Alors comment l’AMPI a-t-elle vu le jour ? L’affaire s’était conclue à Angers, en marge de
Journées de la Fédération Croix-Marine, je n’y étais pas mais on m’a raconté : là des
équipes de soins travaillaient l’institution, ailleurs vivaient des associations culturelles dans
les services, l’idée partagée était de faire du lien et de partager nos expériences, de promouvoir la formation aux pratiques institutionnelles et ce, le plus largement possible. De la
région, nous voyions loin : ce serait dans l’espace méditerranéen, l’Association Méditerranéenne de Psychothérapie Institutionnelle. L’option méditerranéenne s’est tout de même
accompagnée d’un lien étroit avec les collègues espagnols, disons de Catalogne , la terre
d’où était venu François TOSQUELLES, de même qu’avec des collègues portugais (sur
l’Atlantique, mais pourquoi se limiter ? ) .
Les premières journées ont eu lieu au Palais du Pharo dans une certaine ébullition, il y
avait là des médecins hospitaliers, des collègues psychiatres du privé certains travaillant
en clinique, des surveillants, des infirmiers, des travailleurs sociaux. François TOSQUELLES nous a parlé de son expérience dans un établissement de l’Oise, il avait évoqué l’émergence de résistances au travail institutionnel sous l’action de surveillants
chargés de la fonction « épiscopale » dans l’établissement, celle qui regarde tout et de très
haut, comme il l’avait précisé. Il faudra attendre quelques années de plus pour voir se «
professionnaliser » les fonctions thérapeutiques en divers corps de métier, chacun élaborant une terminologie particulière mais rassemblés au moyen de « protocoles » consacrés.

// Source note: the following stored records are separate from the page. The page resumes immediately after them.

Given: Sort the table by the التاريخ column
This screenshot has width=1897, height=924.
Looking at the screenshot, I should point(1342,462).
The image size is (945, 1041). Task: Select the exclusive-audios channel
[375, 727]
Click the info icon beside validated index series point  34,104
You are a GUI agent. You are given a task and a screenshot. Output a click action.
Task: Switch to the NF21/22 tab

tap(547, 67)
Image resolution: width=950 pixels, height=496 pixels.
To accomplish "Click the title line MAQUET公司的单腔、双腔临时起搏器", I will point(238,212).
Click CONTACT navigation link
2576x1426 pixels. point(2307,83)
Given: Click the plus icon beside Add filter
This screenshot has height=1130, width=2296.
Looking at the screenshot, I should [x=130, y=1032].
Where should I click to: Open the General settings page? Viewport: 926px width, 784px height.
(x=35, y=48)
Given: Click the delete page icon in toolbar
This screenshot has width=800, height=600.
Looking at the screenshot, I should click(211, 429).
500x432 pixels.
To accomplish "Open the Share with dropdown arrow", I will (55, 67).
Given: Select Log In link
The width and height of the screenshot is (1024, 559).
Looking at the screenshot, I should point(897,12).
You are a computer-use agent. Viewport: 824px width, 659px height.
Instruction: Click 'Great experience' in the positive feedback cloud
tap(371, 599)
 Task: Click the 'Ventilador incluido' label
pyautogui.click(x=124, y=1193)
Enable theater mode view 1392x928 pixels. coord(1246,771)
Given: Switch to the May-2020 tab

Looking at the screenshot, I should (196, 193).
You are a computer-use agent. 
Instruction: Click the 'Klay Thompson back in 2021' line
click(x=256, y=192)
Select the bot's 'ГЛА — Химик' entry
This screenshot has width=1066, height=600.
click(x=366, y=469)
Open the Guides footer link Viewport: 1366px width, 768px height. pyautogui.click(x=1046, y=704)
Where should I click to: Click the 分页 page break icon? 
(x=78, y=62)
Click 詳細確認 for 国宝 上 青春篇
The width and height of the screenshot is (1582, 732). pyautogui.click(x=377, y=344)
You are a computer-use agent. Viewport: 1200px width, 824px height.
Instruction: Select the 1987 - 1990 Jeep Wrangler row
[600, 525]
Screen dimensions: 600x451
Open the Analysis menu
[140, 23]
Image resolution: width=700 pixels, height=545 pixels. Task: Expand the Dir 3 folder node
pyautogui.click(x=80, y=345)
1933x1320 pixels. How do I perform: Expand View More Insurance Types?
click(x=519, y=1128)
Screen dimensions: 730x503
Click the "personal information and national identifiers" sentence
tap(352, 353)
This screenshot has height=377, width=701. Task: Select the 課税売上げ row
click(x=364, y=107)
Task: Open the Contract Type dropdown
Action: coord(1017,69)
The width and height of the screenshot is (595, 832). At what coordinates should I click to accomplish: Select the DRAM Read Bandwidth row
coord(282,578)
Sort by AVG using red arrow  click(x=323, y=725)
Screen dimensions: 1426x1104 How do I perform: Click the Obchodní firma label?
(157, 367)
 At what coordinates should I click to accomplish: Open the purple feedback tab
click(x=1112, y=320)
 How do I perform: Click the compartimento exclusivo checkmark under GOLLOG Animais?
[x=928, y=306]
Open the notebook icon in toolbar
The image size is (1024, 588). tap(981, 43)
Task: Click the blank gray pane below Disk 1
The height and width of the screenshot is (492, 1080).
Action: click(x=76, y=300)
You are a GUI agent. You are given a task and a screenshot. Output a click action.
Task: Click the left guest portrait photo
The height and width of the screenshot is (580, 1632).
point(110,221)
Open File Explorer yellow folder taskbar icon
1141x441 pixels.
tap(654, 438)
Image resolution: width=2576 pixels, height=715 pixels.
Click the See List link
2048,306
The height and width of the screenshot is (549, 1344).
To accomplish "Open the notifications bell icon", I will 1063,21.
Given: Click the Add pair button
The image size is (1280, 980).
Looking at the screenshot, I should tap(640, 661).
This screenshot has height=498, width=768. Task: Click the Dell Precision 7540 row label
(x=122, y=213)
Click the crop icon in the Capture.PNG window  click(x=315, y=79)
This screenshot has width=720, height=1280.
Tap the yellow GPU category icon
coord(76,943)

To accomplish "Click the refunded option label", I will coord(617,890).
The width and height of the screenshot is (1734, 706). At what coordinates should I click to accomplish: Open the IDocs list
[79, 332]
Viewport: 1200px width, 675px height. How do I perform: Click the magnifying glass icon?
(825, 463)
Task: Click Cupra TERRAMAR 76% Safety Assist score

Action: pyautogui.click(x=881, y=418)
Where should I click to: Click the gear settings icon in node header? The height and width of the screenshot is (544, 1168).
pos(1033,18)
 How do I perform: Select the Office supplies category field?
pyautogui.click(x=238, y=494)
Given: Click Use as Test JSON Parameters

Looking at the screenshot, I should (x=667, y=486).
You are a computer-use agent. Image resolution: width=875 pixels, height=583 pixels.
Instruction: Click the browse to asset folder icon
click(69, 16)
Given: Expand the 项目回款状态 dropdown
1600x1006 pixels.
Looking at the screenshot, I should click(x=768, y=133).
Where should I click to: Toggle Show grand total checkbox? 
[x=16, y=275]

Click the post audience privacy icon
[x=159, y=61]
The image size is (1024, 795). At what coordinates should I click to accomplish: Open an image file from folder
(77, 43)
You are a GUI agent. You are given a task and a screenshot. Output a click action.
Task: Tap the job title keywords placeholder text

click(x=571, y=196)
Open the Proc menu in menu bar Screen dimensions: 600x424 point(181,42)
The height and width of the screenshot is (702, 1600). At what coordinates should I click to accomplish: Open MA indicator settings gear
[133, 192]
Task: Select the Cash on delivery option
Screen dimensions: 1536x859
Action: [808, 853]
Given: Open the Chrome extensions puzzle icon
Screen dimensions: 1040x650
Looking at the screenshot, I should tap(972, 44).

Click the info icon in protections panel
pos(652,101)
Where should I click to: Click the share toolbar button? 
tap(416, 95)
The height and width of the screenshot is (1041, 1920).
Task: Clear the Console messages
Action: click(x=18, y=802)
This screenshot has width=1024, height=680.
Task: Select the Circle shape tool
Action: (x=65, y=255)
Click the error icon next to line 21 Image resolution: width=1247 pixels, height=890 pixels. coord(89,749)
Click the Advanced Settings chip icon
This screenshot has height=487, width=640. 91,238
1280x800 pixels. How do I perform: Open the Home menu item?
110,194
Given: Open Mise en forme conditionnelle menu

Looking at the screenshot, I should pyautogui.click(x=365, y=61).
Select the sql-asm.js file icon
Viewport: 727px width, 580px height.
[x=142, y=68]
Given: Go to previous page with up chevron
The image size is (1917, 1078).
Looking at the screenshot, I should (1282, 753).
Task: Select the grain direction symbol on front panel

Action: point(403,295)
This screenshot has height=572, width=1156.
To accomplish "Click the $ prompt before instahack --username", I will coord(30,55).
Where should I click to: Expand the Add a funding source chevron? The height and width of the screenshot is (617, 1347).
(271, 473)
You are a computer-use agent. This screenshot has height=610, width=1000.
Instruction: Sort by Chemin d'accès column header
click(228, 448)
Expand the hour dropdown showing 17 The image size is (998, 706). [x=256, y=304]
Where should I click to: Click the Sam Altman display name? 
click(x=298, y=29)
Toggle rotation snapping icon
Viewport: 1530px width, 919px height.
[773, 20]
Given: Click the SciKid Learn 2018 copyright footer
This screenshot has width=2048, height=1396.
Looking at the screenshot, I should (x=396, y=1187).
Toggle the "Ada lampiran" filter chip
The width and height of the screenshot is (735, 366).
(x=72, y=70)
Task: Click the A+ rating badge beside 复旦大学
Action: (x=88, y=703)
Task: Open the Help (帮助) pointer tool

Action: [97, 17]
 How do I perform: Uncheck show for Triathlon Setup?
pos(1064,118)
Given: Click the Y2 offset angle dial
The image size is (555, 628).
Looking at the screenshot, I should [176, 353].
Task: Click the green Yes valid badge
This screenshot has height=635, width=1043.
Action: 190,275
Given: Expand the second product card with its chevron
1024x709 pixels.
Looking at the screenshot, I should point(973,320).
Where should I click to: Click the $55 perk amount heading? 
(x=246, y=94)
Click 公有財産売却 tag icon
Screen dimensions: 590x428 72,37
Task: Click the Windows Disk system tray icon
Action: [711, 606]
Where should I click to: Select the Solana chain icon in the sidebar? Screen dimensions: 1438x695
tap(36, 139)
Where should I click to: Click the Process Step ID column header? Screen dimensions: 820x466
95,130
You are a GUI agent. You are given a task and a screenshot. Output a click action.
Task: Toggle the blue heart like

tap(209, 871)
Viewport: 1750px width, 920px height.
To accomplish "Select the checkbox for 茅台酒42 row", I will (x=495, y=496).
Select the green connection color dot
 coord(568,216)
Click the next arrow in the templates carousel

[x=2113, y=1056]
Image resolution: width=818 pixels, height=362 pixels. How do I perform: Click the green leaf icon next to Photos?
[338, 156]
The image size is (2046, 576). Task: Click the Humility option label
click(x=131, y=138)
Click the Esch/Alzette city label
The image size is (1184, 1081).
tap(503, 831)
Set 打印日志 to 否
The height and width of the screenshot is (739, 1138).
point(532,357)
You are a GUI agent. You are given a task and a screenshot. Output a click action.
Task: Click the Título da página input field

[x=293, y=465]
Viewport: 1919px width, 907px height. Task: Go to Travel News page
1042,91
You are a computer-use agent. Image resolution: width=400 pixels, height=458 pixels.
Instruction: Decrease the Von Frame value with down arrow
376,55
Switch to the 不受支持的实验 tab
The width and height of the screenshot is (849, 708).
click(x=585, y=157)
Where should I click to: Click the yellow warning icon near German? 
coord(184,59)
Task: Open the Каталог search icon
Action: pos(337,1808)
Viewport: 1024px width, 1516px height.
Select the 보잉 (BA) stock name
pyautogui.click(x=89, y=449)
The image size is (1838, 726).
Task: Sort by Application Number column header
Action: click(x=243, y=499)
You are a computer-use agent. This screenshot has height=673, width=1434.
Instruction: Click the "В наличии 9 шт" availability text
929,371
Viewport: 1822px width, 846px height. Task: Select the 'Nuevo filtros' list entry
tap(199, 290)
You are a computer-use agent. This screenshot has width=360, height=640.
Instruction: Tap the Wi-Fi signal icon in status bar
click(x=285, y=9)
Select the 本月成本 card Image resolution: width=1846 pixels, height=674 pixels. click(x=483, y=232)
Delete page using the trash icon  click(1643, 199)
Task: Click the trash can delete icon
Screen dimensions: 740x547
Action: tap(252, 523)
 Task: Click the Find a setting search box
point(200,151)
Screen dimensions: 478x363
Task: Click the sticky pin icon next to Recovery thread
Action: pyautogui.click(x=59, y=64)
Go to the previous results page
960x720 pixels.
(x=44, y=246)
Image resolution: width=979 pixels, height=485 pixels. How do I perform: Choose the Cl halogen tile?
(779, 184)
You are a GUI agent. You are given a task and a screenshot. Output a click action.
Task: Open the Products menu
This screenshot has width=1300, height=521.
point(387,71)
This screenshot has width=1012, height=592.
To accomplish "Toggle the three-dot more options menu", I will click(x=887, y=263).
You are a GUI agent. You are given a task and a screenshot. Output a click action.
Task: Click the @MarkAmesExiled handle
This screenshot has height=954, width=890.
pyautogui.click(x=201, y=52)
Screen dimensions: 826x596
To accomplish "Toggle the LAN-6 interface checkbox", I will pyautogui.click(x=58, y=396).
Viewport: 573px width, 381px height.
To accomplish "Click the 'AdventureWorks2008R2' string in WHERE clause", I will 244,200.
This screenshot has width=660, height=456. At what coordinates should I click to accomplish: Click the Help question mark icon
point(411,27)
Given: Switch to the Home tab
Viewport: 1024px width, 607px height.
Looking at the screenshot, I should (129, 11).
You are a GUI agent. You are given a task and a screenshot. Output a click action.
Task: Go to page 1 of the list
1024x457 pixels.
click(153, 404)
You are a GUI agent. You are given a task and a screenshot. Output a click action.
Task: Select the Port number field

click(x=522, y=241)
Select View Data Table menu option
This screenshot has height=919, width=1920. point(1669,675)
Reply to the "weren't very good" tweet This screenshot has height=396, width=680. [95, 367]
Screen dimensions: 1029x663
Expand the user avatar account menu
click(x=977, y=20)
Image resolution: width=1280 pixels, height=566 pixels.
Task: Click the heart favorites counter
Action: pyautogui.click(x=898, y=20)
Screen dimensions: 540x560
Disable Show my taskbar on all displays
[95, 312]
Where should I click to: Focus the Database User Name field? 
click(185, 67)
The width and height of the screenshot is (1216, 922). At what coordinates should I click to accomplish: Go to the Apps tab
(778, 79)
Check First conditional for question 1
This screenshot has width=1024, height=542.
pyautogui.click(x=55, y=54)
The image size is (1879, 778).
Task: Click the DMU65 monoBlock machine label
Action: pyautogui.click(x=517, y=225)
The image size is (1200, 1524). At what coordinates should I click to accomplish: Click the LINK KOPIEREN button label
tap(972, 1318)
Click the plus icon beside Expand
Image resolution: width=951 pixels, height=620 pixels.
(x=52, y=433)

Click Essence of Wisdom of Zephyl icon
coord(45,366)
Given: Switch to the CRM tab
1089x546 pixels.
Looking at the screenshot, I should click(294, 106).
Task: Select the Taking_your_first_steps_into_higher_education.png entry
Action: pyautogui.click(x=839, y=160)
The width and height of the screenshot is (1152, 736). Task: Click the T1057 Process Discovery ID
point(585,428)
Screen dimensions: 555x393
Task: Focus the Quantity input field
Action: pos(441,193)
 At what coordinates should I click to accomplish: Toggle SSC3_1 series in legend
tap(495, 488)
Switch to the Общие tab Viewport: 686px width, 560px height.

Néanmoins nombre de surveillants ont contribué et continue de contribuer activement au
travail institutionnel.
Les réunions de l’AMPI se sont donc tenues durant toutes les années, rencontres indispensables pour conserver l’énergie au travail, il faudrait évoquer, remercier tant de personnes qu’il est hasardeux d’en citer plus d’une.